During those years, I wasn’t living. I was existing. I worked hard, but motivation was like a unicorn: magical and mostly missing. In 2016, I switched neurologists and met one who didn’t do pity parties. He gave me a choice: brain surgery or wheelchair; oh – and maybe missing my daughter growing up. Subtlety was not his strong suit, but it was the wake-up call I needed.

So, in 2018, I had Deep Brain Stimulation surgery. It gave me back some mobility, but the rest was up to me. I assembled my team: a rehab physiotherapist, a personal trainer, and a therapist. My new motto? “Happier, healthier me.” I made changes—for myself and my family. And guess what? Productivity soared. I now work fewer hours but get more done. I embraced the tech inside my head and learned to manage it.

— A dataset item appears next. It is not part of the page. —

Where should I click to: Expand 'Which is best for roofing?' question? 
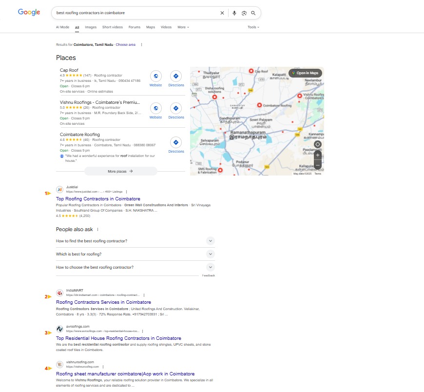click(210, 254)
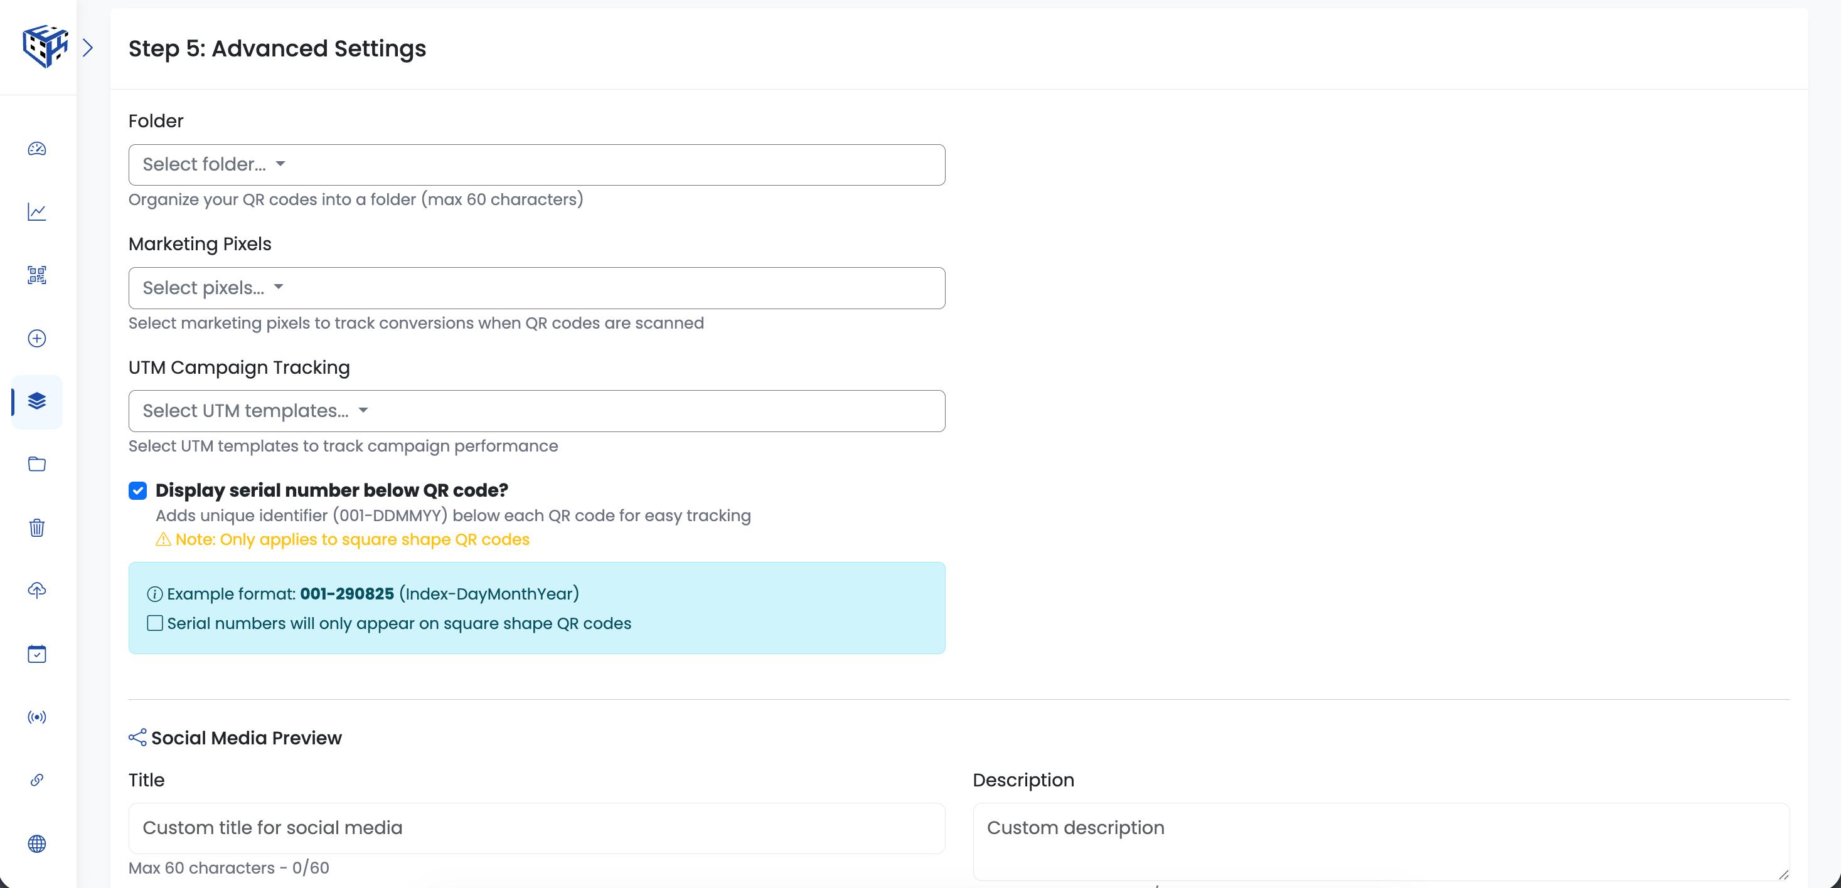The image size is (1841, 888).
Task: Click the Social Media Preview share icon
Action: [137, 737]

I also learned to set boundaries. 

Once upon a time, my husband stuck a Blackberry sticker on his forehead just to get my attention. Now? Work notifications are muted when I’m off-duty. I’m still available—just not everyone’s emergency hotline.

Managing Dystonia means dodging its triggers: stress, caffeine overload, and couch-potato syndrome. So, I meditate, run (without face-planting), hang out with my family, and dive into my hobbies. If you see my hand or jaw lock up, it’s a sign I’ve neglected one of my happy-house pillars.

The biggest lesson? A happier, less stressed me means a happier, less stressed team—both at work and at home.

Also, I discovered I totally rock a shaved head. That was before the surgery gave me some creatively placed bumps, which turned haircuts into a quest for a stylist who doesn’t flinch when touching my scalp.